### What the task asks
Transcribe only what runs from the line containing "Where should I click to: Open the View menu?" through the end of the listing, line for line and exactly, and omit the pictures.
● ● ●
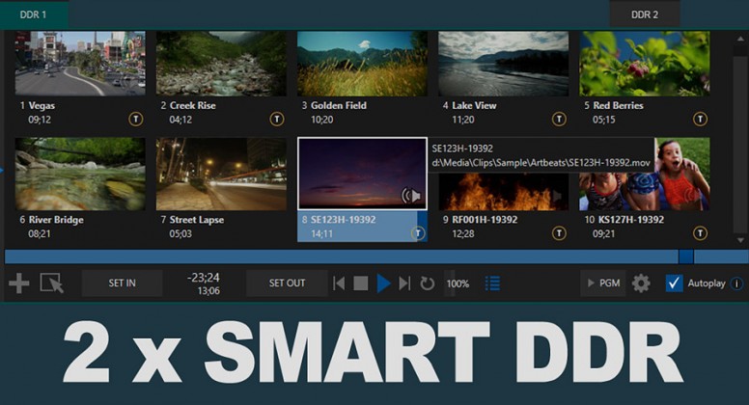Click the T transition badge on Vegas clip
Image resolution: width=749 pixels, height=405 pixels.
pos(136,119)
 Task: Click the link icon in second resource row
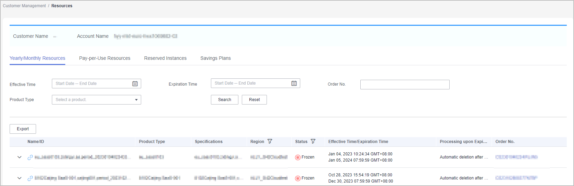[30, 178]
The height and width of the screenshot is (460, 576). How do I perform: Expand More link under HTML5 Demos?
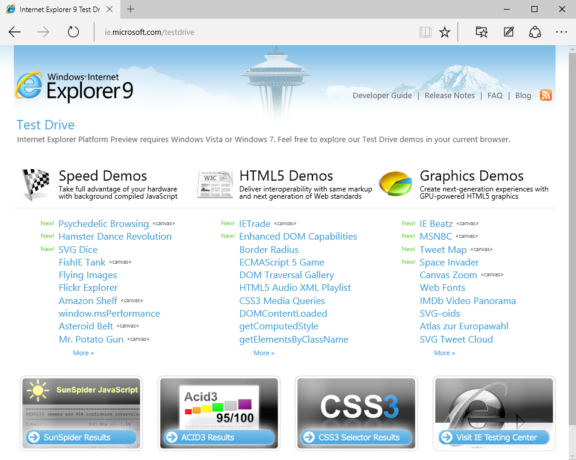click(x=264, y=353)
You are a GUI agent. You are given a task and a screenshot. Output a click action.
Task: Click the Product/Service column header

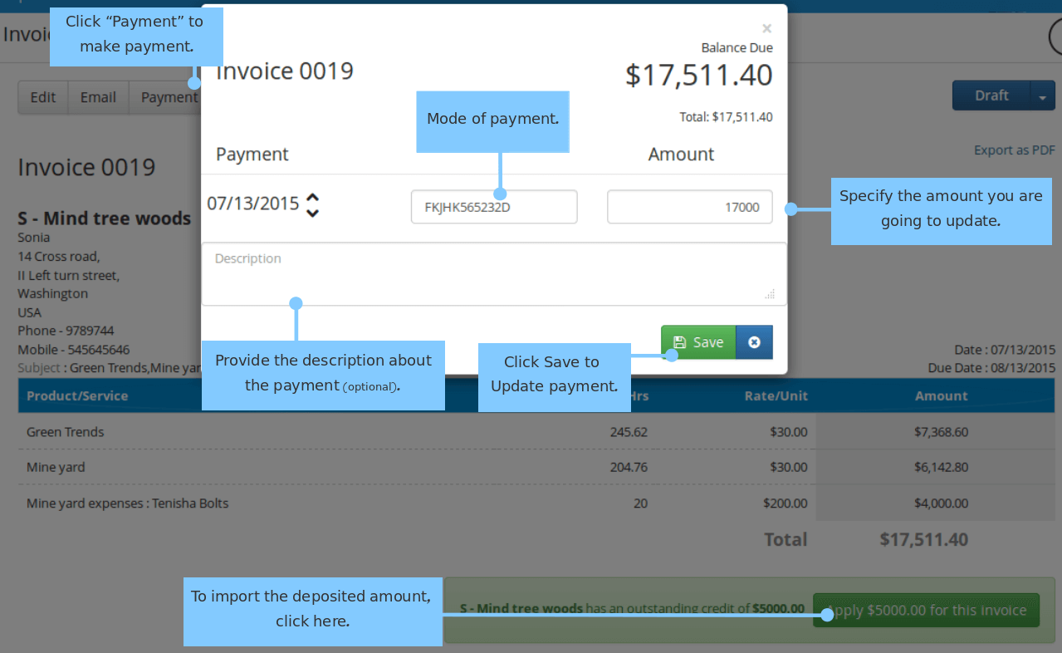[77, 395]
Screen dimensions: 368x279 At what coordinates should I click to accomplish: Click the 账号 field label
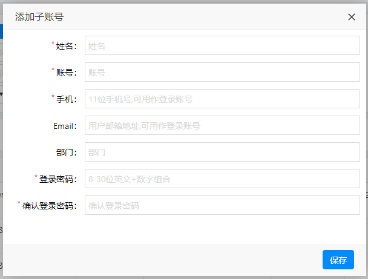coord(66,73)
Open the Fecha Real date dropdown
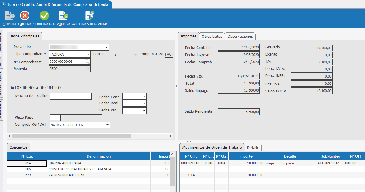The height and width of the screenshot is (192, 365). pos(144,103)
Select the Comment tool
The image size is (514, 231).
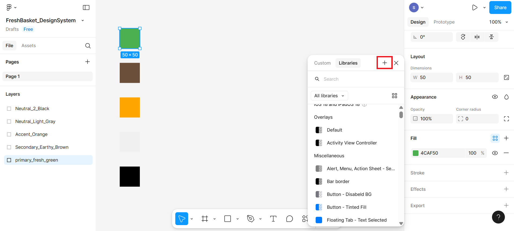[x=289, y=219]
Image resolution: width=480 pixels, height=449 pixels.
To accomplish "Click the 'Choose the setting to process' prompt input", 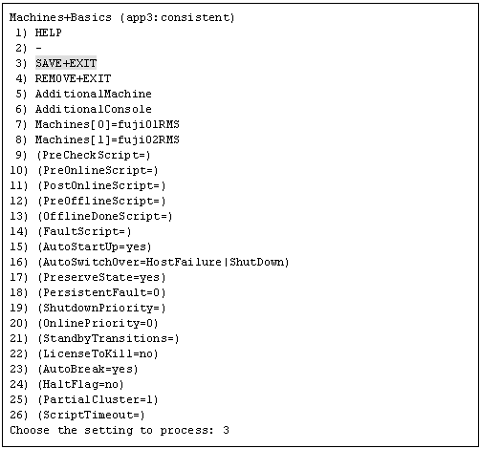I will 226,430.
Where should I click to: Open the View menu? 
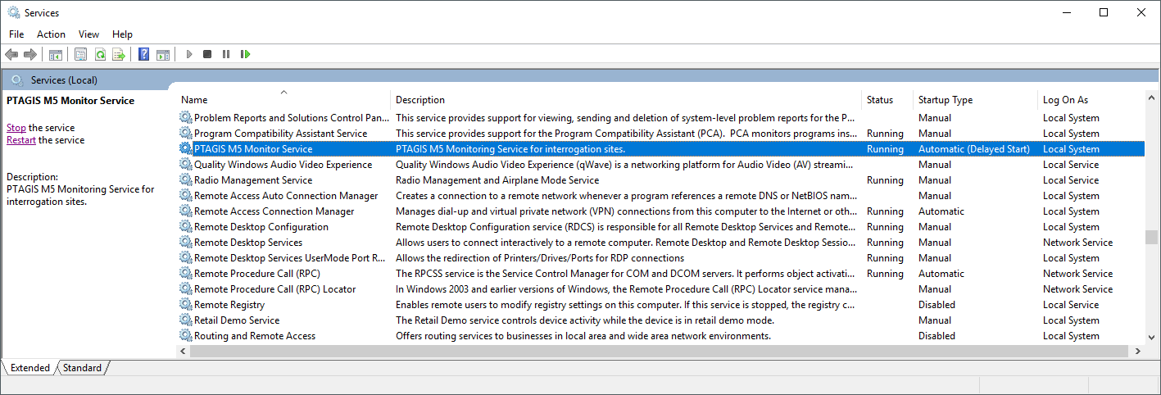click(x=88, y=34)
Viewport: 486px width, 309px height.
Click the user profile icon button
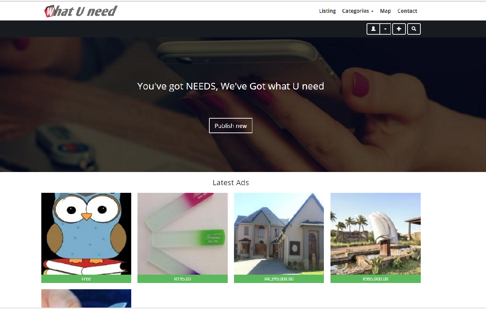coord(373,29)
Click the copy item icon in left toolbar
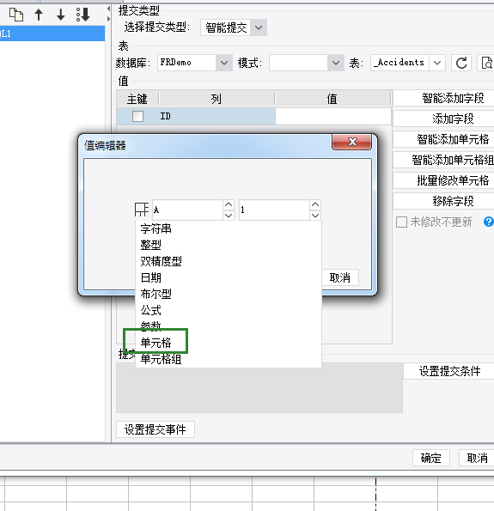The height and width of the screenshot is (511, 494). pyautogui.click(x=16, y=15)
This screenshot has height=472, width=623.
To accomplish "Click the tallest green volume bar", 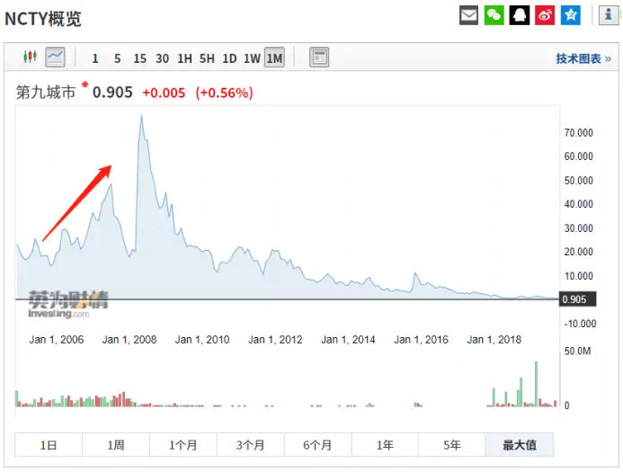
● ● ●
### Your response
Where should I click to: Open the View menu? 
click(x=88, y=34)
Viewport: 486px width, 309px height.
Click the user profile icon button
coord(373,29)
Click the copy item icon in left toolbar
The height and width of the screenshot is (511, 494). pyautogui.click(x=16, y=15)
This screenshot has height=472, width=623.
To accomplish "Click the tallest green volume bar", 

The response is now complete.